#### REQUIRED WORK
Your task is to retype, exactly and only, the lines from the one containing "The width and" to the final line of the entries, leaving out all pictures.

Stored records
· · ·

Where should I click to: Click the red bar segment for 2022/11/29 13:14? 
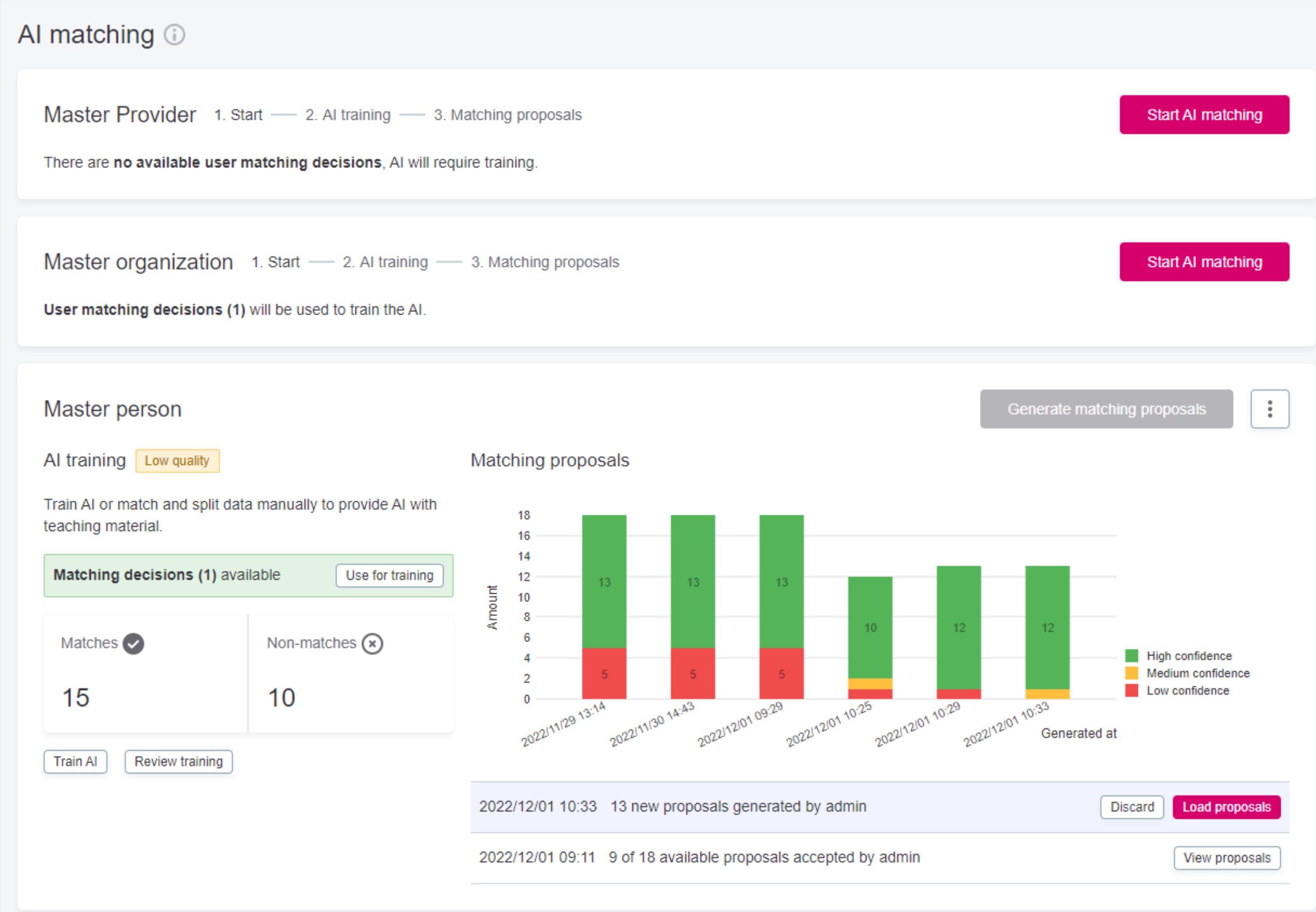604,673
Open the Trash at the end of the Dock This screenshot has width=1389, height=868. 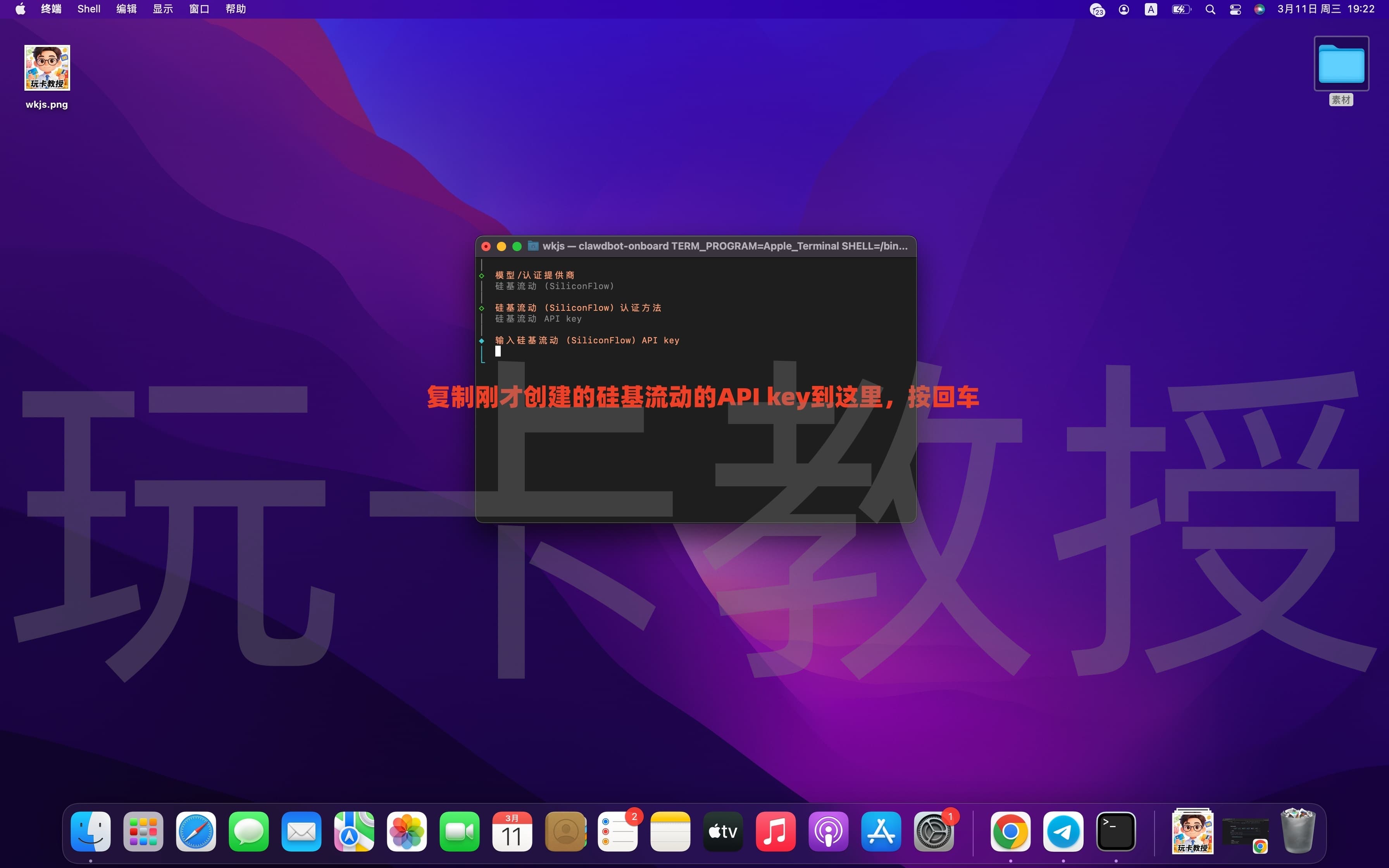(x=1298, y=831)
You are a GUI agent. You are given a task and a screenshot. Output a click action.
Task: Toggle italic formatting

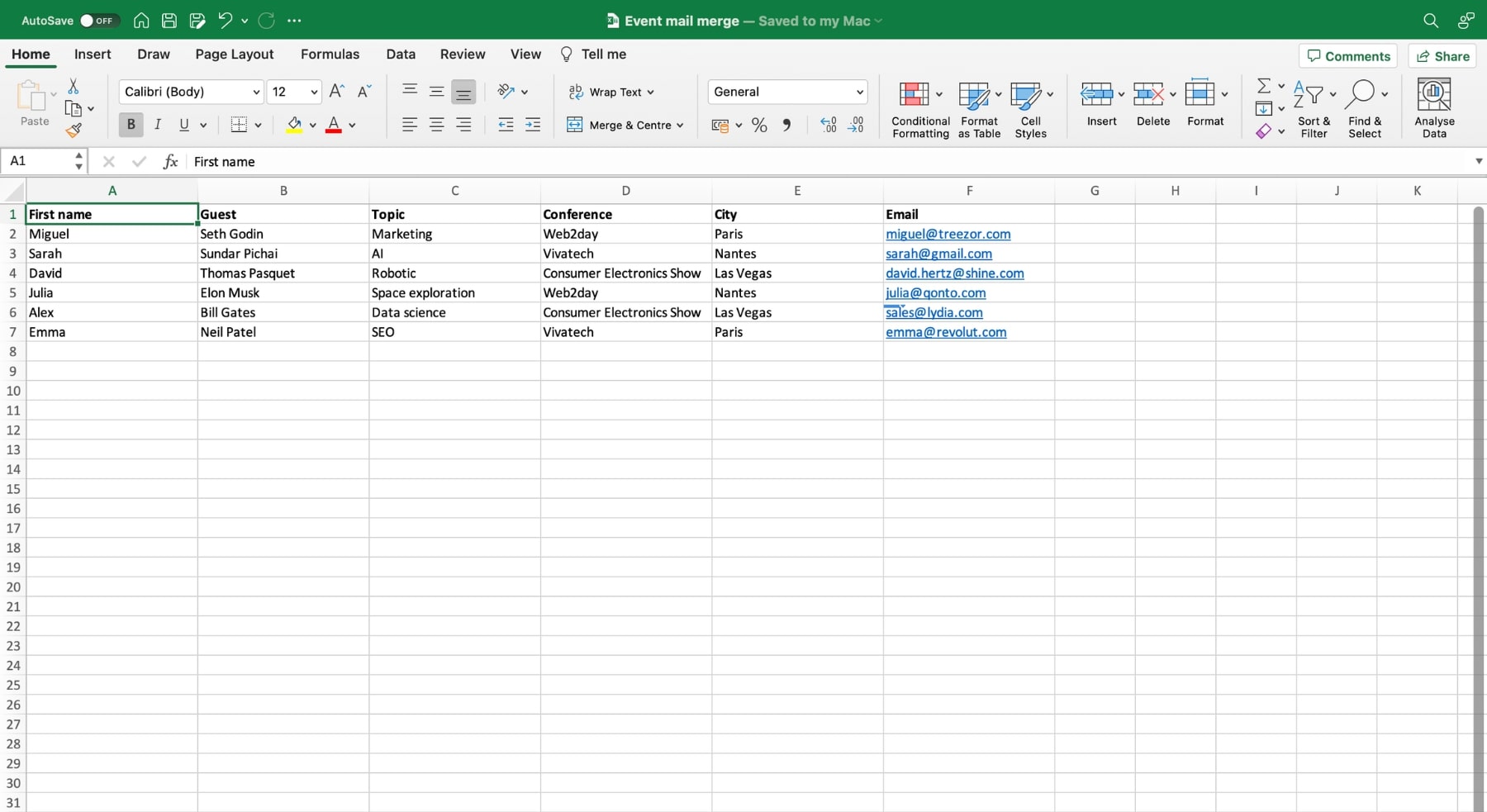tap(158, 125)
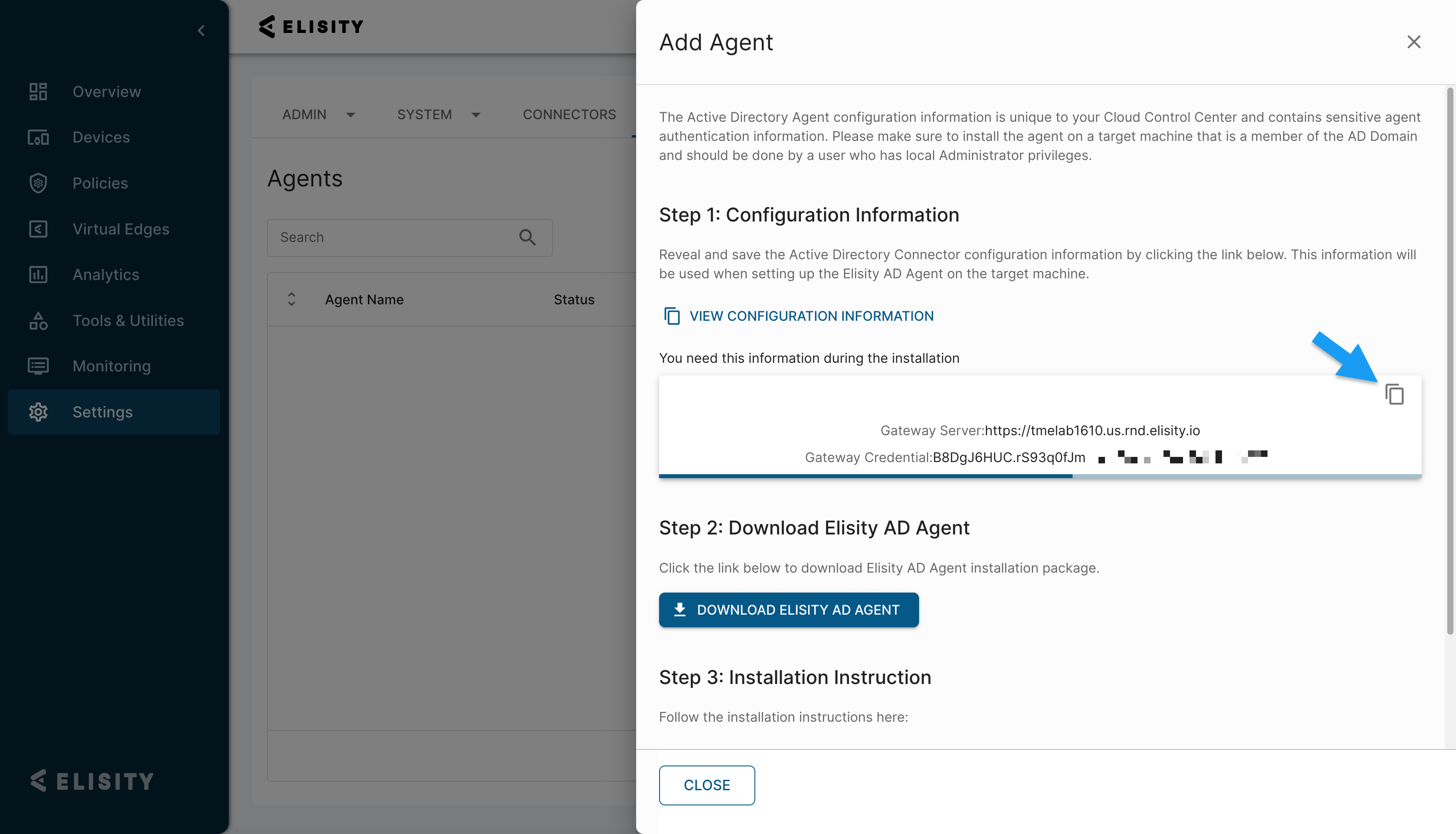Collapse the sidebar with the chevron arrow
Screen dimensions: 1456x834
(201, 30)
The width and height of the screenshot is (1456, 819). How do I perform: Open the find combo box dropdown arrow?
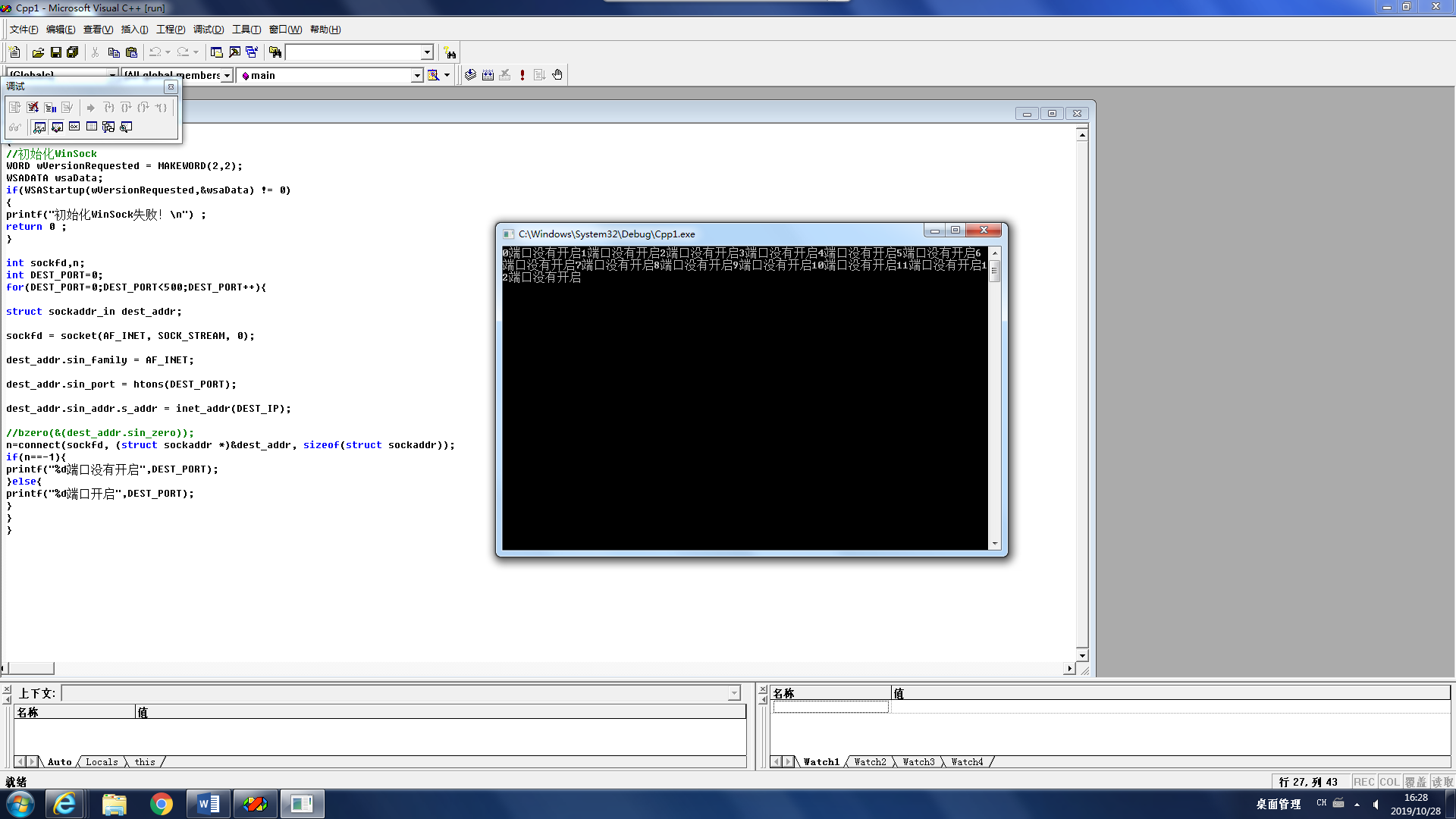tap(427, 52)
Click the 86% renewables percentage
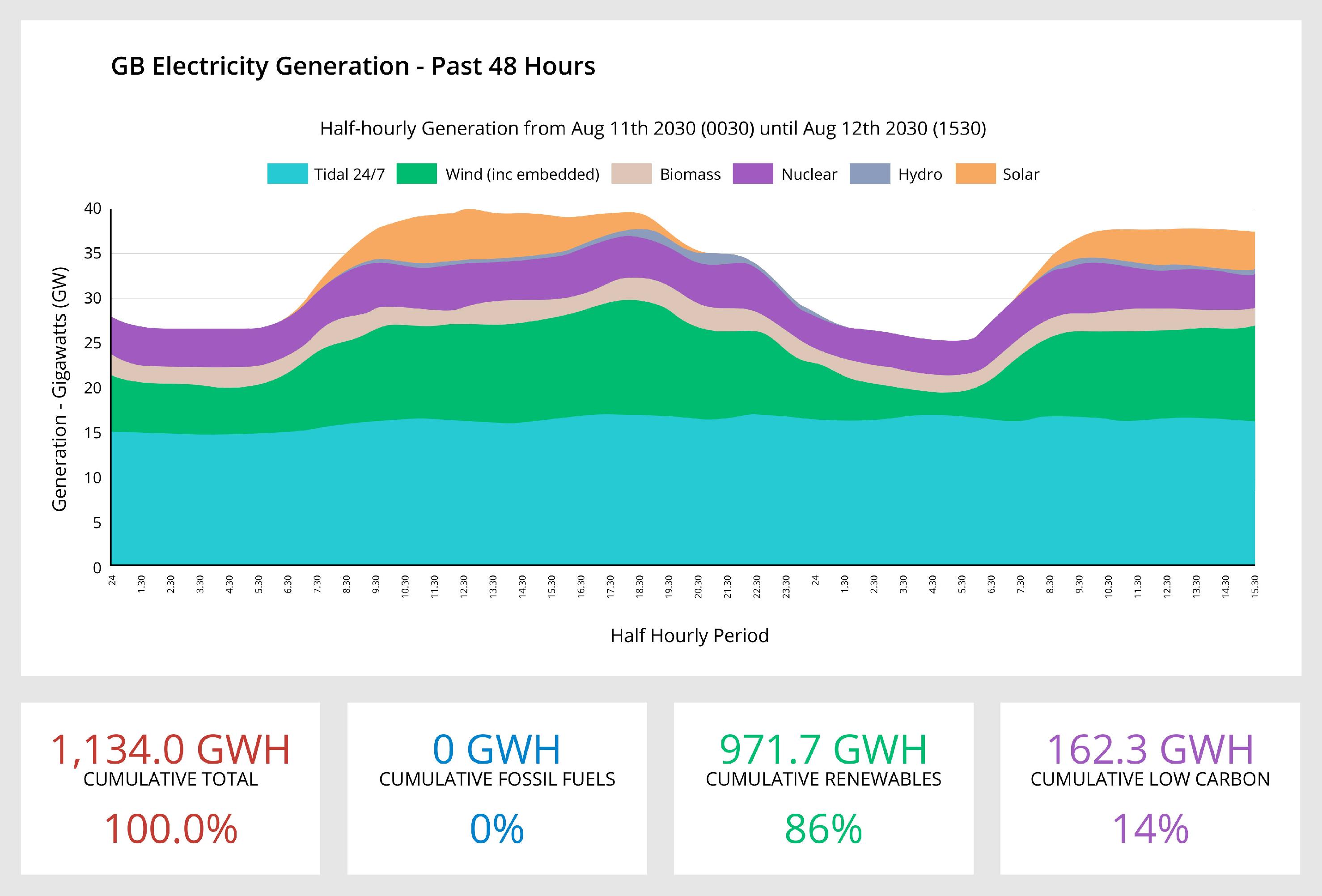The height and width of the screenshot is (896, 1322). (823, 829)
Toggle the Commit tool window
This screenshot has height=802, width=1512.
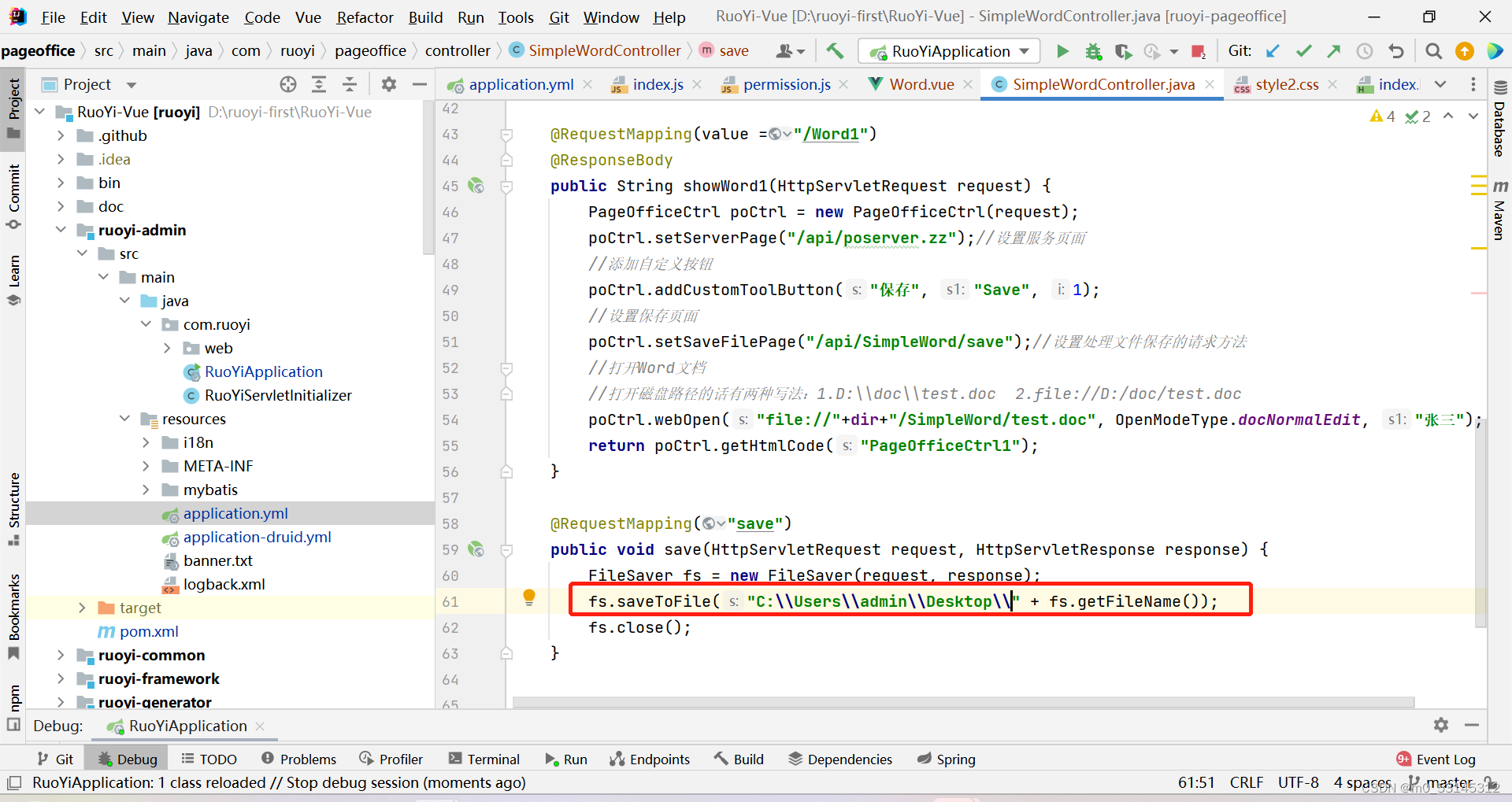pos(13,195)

· · ·

#### YOUR RESPONSE
The width and height of the screenshot is (1456, 819). How do I perform: Open the find combo box dropdown arrow?
tap(427, 52)
Click the 86% renewables percentage
The height and width of the screenshot is (896, 1322). (823, 829)
Toggle the Commit tool window
This screenshot has height=802, width=1512.
pos(13,195)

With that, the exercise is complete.